## What this exercise asks
1. In the article on steakhouses, what increase in traffic did Outback Steakhouse report in November?
2. Continue the article on steakhouses, starting after its final sentence.

Passage START

Trends come and go, but a great steak—and even better service—will never go out of style.

Restaurant fads arrive almost daily these days. Ramen and Asian fusion are in, restaurant kiosks proliferate, and tablet eateries, executed without servers, are spiking, and The New Yorker recently profiled a “pan-Soviet fusion” eatery located in, where else, Brooklyn? But there’s one trusty standby that never seems to fade: the classic steakhouse. 

Peter Luger Steakhouse, Gallaghers Steakhouse, and Smith & Wollensky in New York, Mastro’s Steakhouse and Michael Jordan’s Steakhouse in Chicago, Nick and Stef’s Steakhouse in Los Angeles, and Okeechobee Steakhouse in West Palm Beach, Florida, are just a handful of steakhouses that are thriving. Texas Roadhouse and LongHorn Steakhouse are also flourishing amid a challenging backdrop for casual dining.

READ MORE: These are 19 of the most iconic steakhouse chains in the country.

But some mid-priced steak chains are feeling the heat of stagnant or declining revenue, just as casual dining chains Applebee’s and Ruby Tuesday are. For example, in November, Outback Steakhouse reported its first quarter of improved traffic since 2016. And it was 0.1 percent.

Passage END
Supplied records START

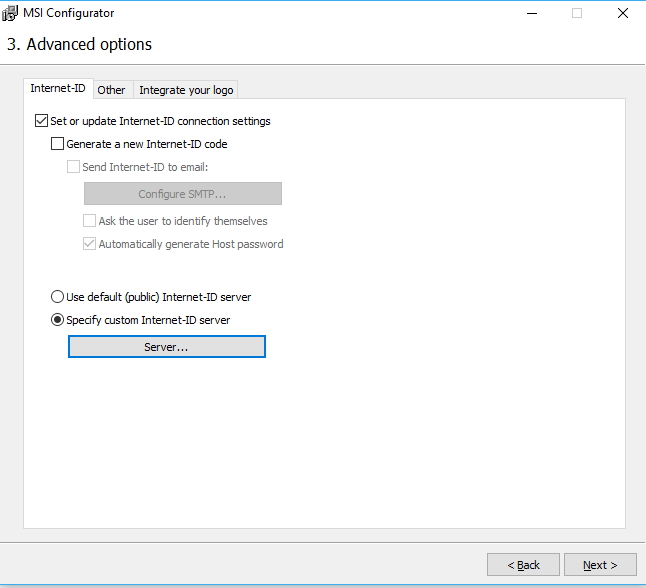Click the MSI Configurator app icon

[x=11, y=14]
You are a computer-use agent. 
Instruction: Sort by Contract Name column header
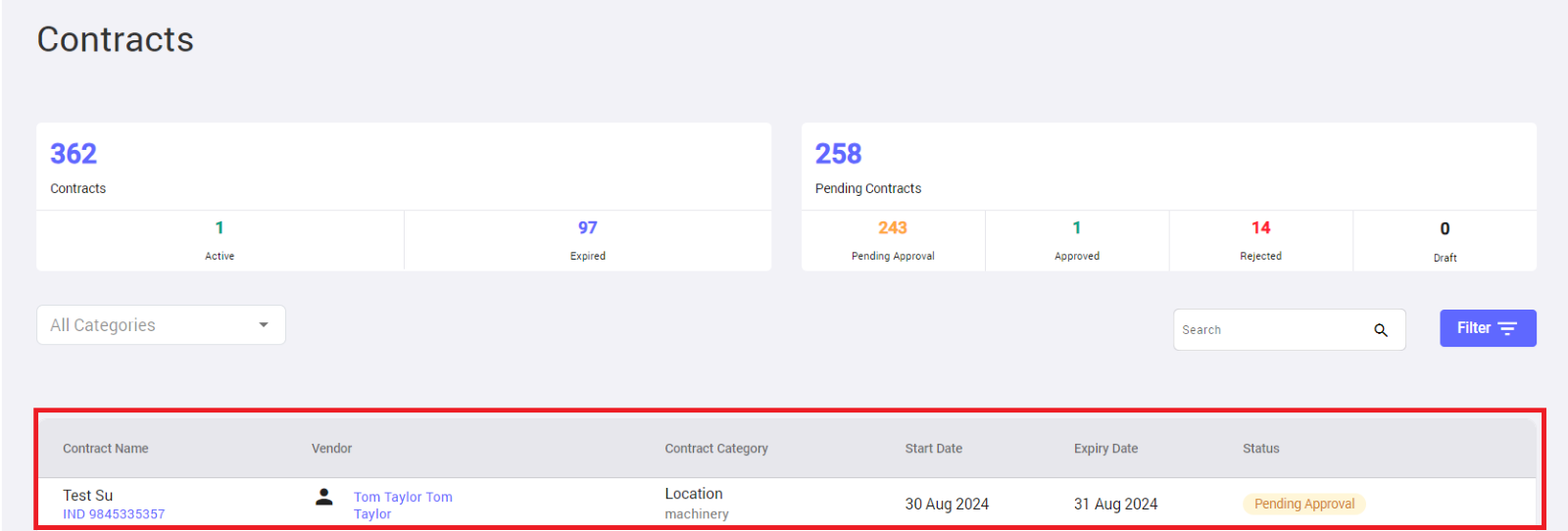106,449
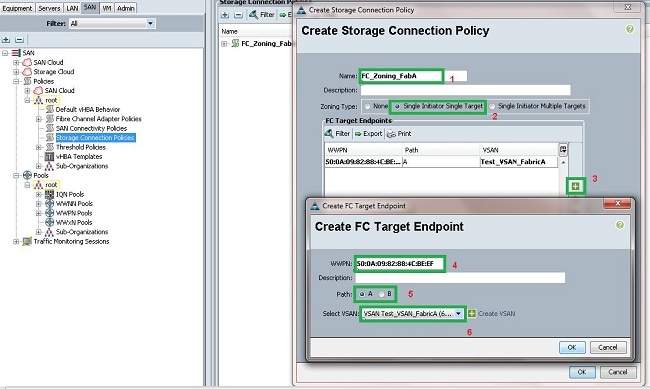
Task: Click OK in Create FC Target Endpoint dialog
Action: pos(572,347)
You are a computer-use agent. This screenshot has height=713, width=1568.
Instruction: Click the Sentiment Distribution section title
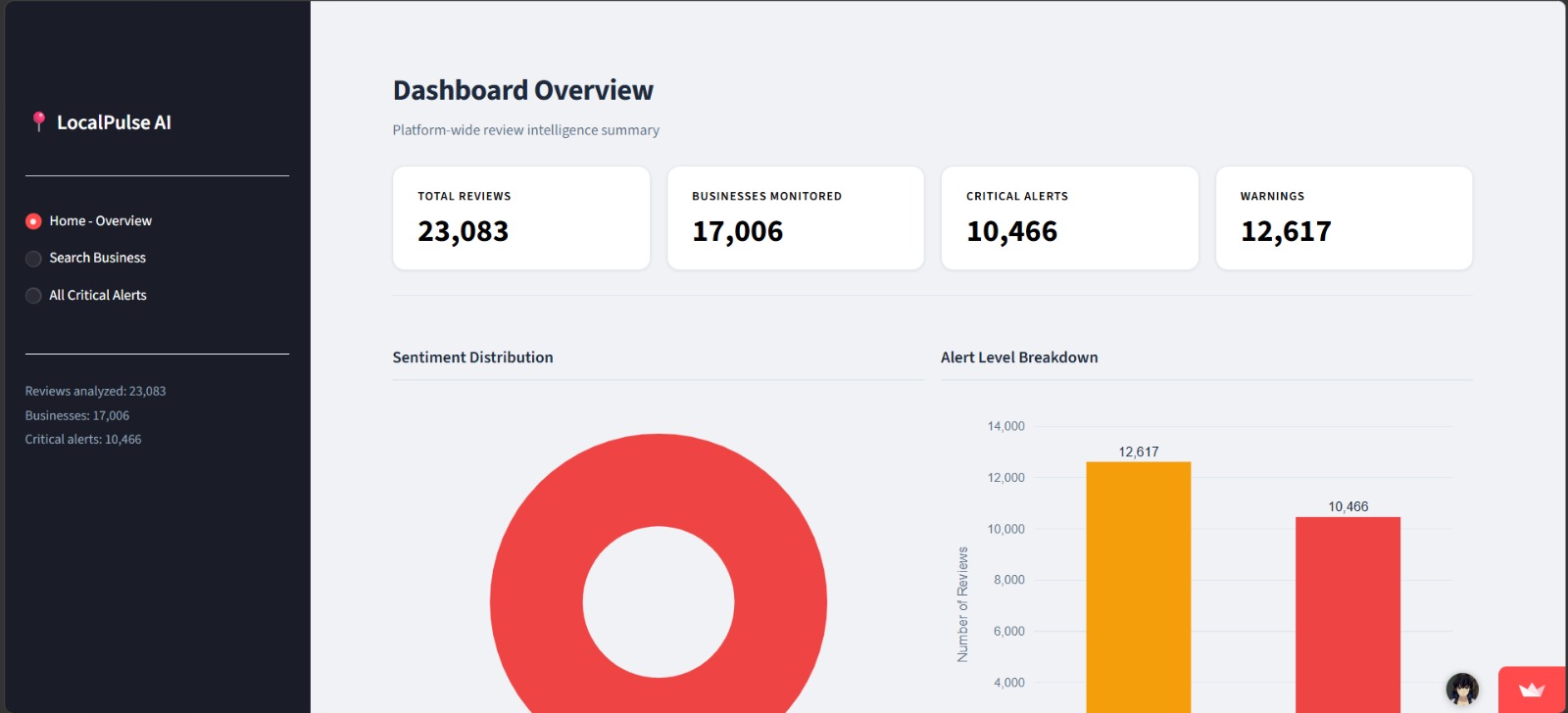[472, 357]
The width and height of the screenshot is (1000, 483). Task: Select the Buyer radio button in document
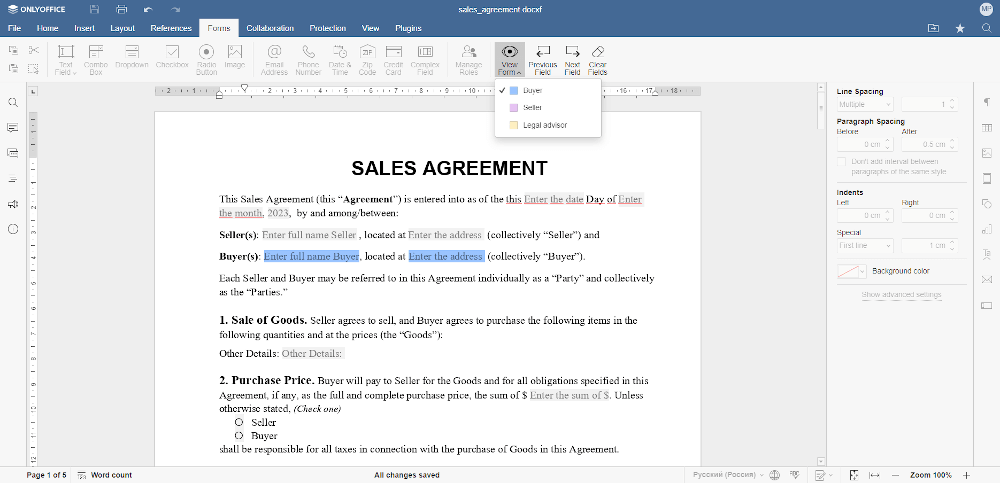click(x=239, y=436)
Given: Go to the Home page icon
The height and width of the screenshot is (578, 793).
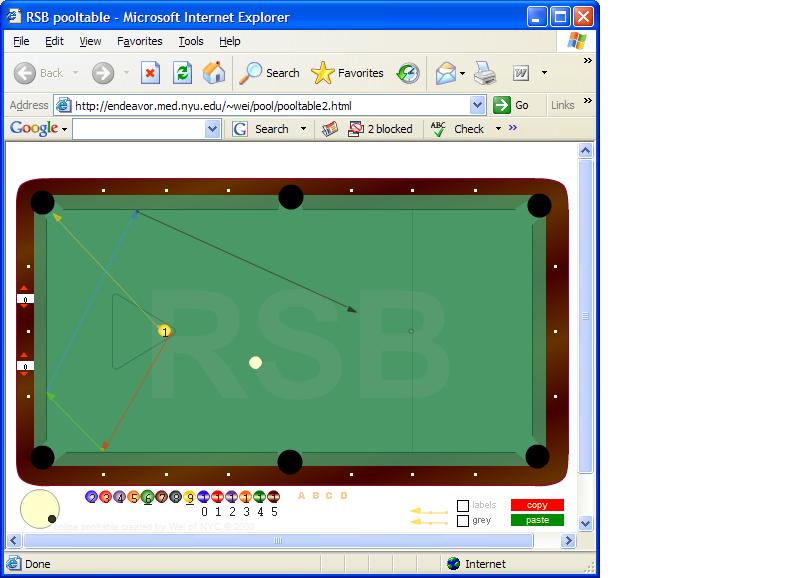Looking at the screenshot, I should point(213,73).
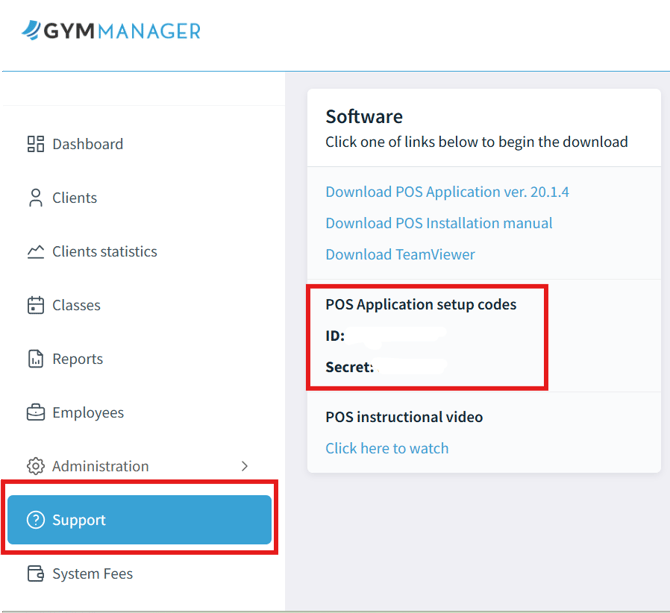Click the System Fees wallet icon
The height and width of the screenshot is (613, 670).
[x=36, y=574]
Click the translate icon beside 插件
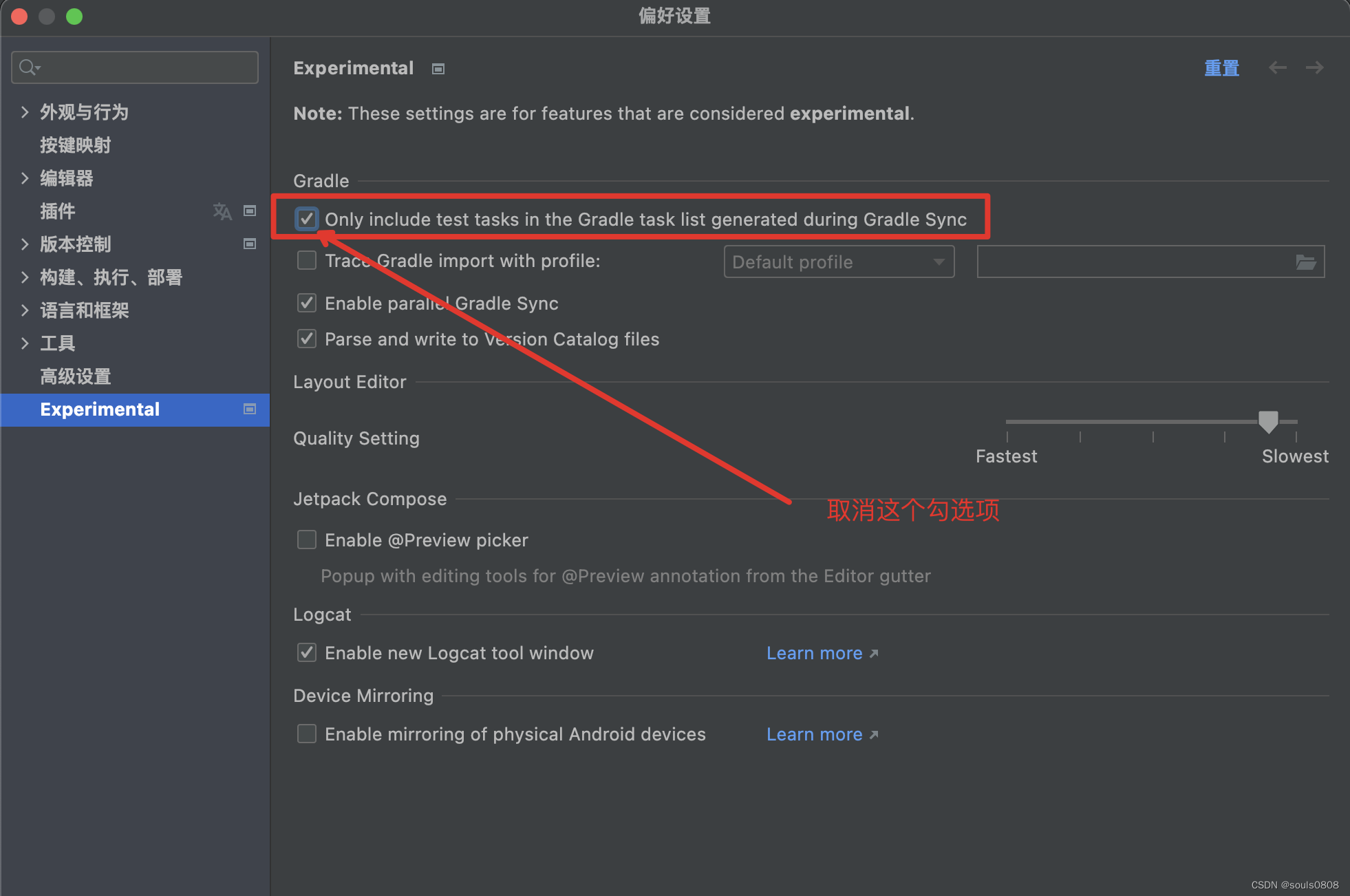 tap(222, 211)
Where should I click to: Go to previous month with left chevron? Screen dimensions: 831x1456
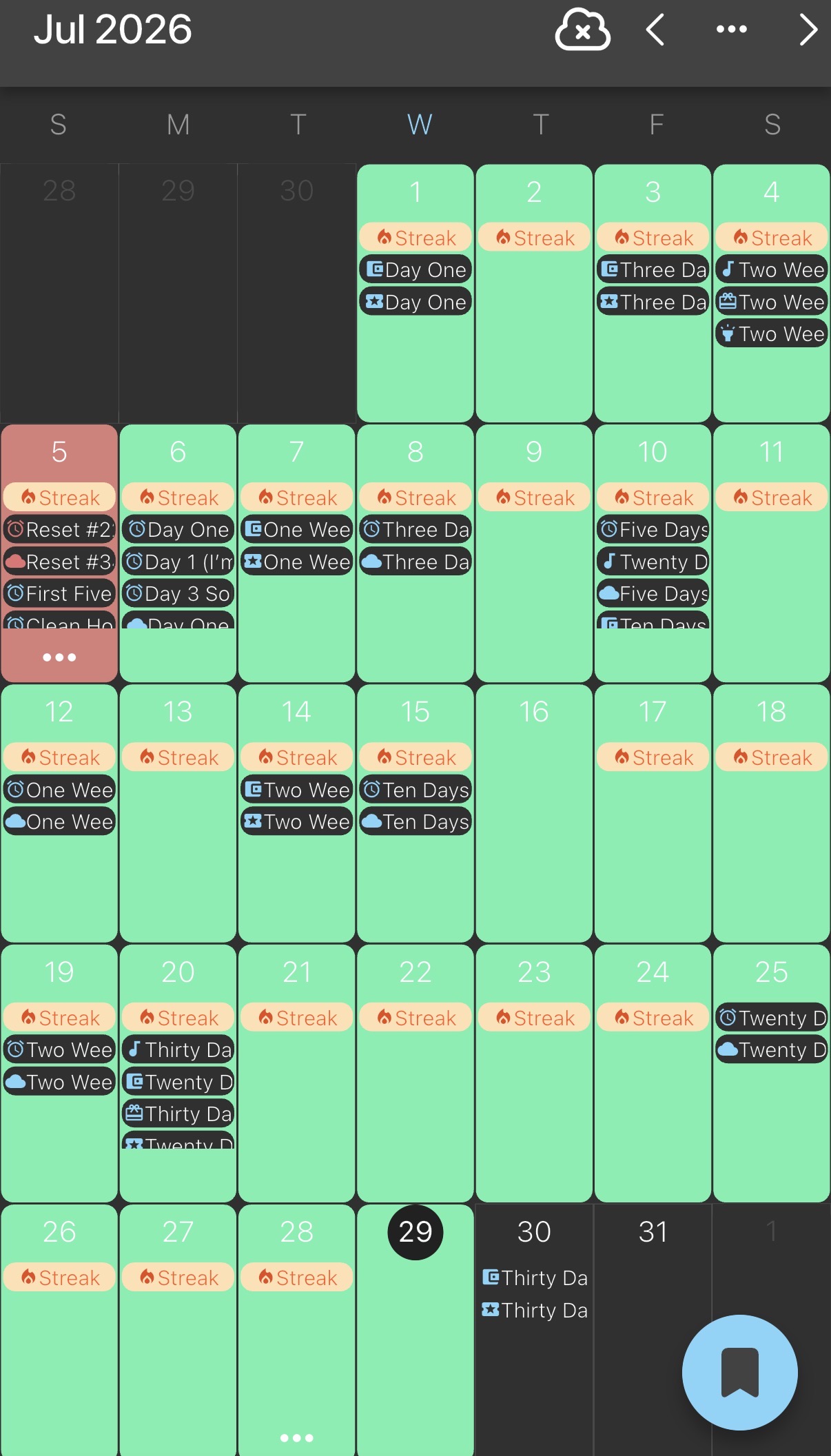tap(655, 30)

Supplied records END

## Answer list
1. Outback Steakhouse reported a 0.1 percent increase in traffic.

2.
After a decade where meat consumption plummeted 15 percent in the country, USA Today in July reported that Americans consumed 56.6 pounds of beef in 2016, up from 54 pounds in 2015. It attributed the spike to “low prices, strong disposable incomes,” and some backlash against the healthy warnings urging reduced meat eating.

Many steakhouses have sustained a steady clientele because “in spite of health concerns, people are still consuming what they enjoy,” says Tim Howes, associate professor in the graduate program at Johnson & Wales University in Providence, Rhode Island. People have known for many years “they should be eating vegetables and moving away from processed meats, but people still enjoy a good steak,” he says.

Moreover, steakhouses do a very effective job of attracting business people. “It’s a gathering place for people who are doing deals and making impressions,” Howes says. And they’ve become a destination for special occasions, anniversaries, birthdays, and milestones.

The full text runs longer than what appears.